Re: [PATCH] Documentation: coding-style: don't encourage WARN*()

David Hildenbrand <david@xxxxxxxxxx> · Fri, 19 Apr 2024 09:16:41 +0200

On 14.04.24 19:08, Alex Elder wrote:
Several times recently Greg KH has admonished that variants of WARN()
should not be used, because when the panic_on_warn kernel option is set,
their use can lead to a panic. His reasoning was that the majority of
Linux instances (including Android and cloud systems) run with this option
enabled. And therefore a condition leading to a warning will frequently
cause an undesirable panic.

The "coding-style.rst" document says not to worry about this kernel
option.  Update it to provide a more nuanced explanation.
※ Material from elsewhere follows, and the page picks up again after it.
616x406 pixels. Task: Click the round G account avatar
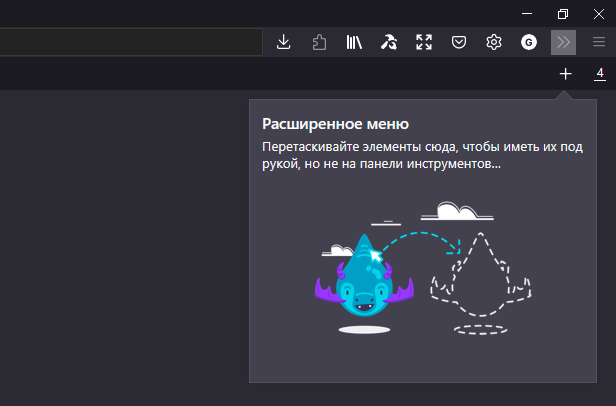point(529,42)
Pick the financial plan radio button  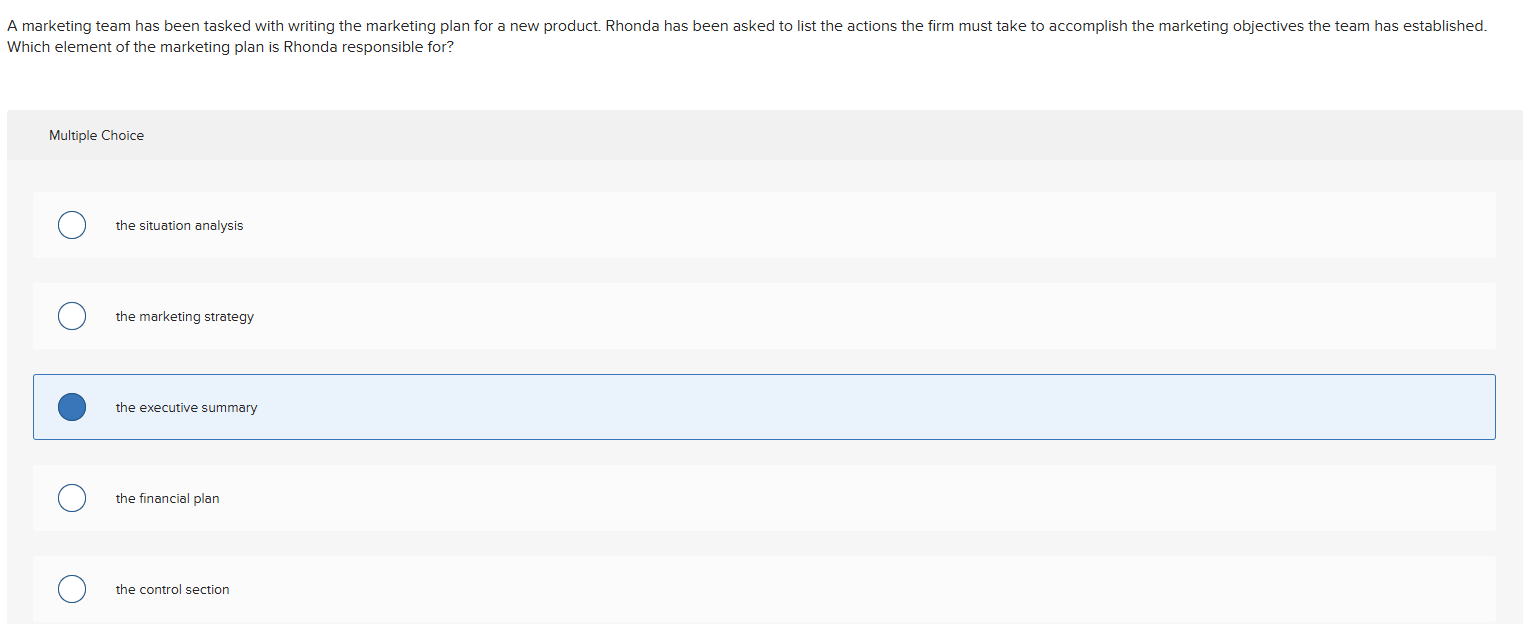coord(71,498)
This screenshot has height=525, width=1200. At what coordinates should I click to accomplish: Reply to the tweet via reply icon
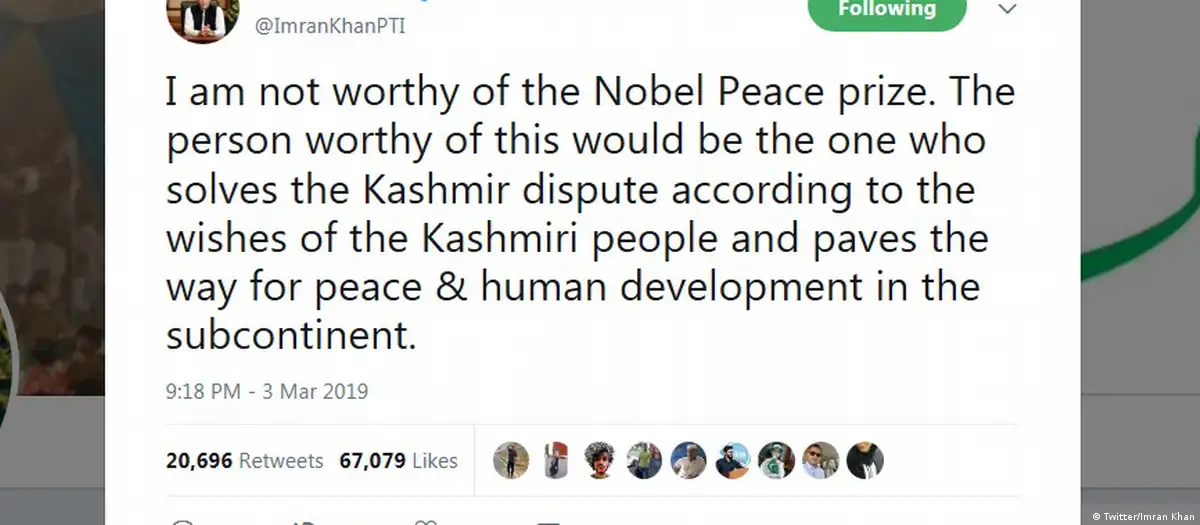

Signed-off-by: Alex Elder <elder@xxxxxxxxxx>
---
  Documentation/process/coding-style.rst | 21 +++++++++++----------
  1 file changed, 11 insertions(+), 10 deletions(-)

diff --git a/Documentation/process/coding-style.rst b/Documentation/process/coding-style.rst
index 9c7cf73473943..bce43b01721cb 100644
--- a/Documentation/process/coding-style.rst
+++ b/Documentation/process/coding-style.rst
@@ -1235,17 +1235,18 @@ example. Again: WARN*() must not be used for a condition that is expected
  to trigger easily, for example, by user space actions. pr_warn_once() is a
  possible alternative, if you need to notify the user of a problem.
  
-Do not worry about panic_on_warn users
-**************************************
+The panic_on_warn kernel option
+********************************
  
-A few more words about panic_on_warn: Remember that ``panic_on_warn`` is an
-available kernel option, and that many users set this option. This is why
-there is a "Do not WARN lightly" writeup, above. However, the existence of
-panic_on_warn users is not a valid reason to avoid the judicious use
-WARN*(). That is because, whoever enables panic_on_warn has explicitly
-asked the kernel to crash if a WARN*() fires, and such users must be
-prepared to deal with the consequences of a system that is somewhat more
-likely to crash.
+Note that ``panic_on_warn`` is an available kernel option. If it is enabled,
+a WARN*() call whose condition holds leads to a kernel panic.  Many users
+(including Android and many cloud providers) set this option, and this is
+why there is a "Do not WARN lightly" writeup, above.
+
+The existence of this option is not a valid reason to avoid the judicious
+use of warnings. There are other options: ``dev_warn*()`` and ``pr_warn*()``
+issue warnings but do **not** cause the kernel to crash. Use these if you
+want to prevent such panics.
  
  Use BUILD_BUG_ON() for compile-time assertions
  **********************************************
Did you even read the history about that? Likely not, otherwise I wouldn't
have to learn about this patch on lwn.net.

I suggest reading:

commit 1cfd9d7e43d5a1cf739d1420b10b1e65feb02f88
Author: David Hildenbrand <david@xxxxxxxxxx>
Date:   Fri Sep 23 13:34:24 2022 +0200

    coding-style.rst: document BUG() and WARN() rules ("do not crash the kernel")


which includes links to relevant discussions between me and Linus. Most
relevant to the discussion is [1].

All that's written in the document right now (use WARN_ON_ONCE() *lightly*) is precisely
what I still think we should do. That's the case *1.5 years* after I documented that.

Clear NACK from my side: "If you set 'panic_on_warn' you get to keep both
pieces when something breaks." [1]

[1] https://lore.kernel.org/all/CAHk-=wgF7K2gSSpy=m_=K3Nov4zaceUX9puQf1TjkTJLA2XC_g@xxxxxxxxxxxxxx/


--
Cheers,

David / dhildenb